Here are the stakes for the U.S. in the Middle East:

  • We want Turkey to remain an ally. It is a democracy and the only majority Muslim member of NATO.  It occupies a strategic position between Europe and the Middle East.  Over three million Syrian war refugees now live in Turkey and are straining the Turkish economy. Turkey is not our enemy.
  • Russia and Iran are our enemies and, unfortunately, this will probably not change in the near future. Russia is in demographic and economic (because of low oil prices) decline and Vladimir Putin is a troublemaker.  Iran wants nuclear weapons and considers the U.S. to be the Great Satan.
  • The brave Kurdish people, spread out between Syria, Turkey, Iraq and Iran, are caught in the middle. They want their own country of Kurdistan but they are not nearly strong enough to make this happen.  Turkey President Erdogan views the Kurds as terrorists.

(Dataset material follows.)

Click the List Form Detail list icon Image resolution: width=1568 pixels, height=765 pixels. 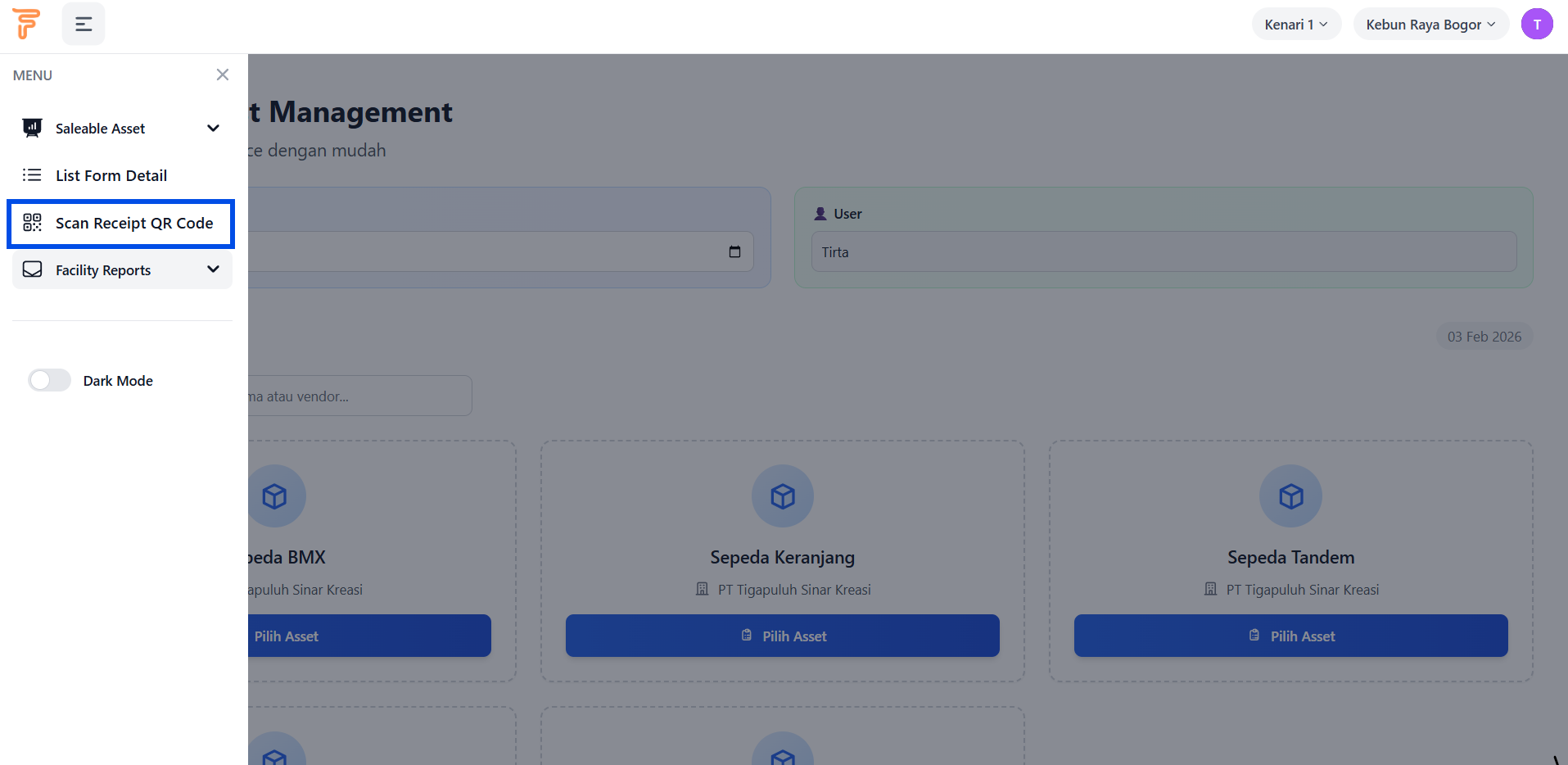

Something has to give.  We don’t have a stake in the Syrian conflict and we can only do so much to protect the Kurds.  By withdrawing U.S. troops from Syria, President Trump is moving in the right direction even if doing so clumsily.

Conclusion.  We should coordinate with Turkey in trying to end the Syrian war, protecting the Kurds as much as possible.  We cannot realistically completely withdraw from the Middle East.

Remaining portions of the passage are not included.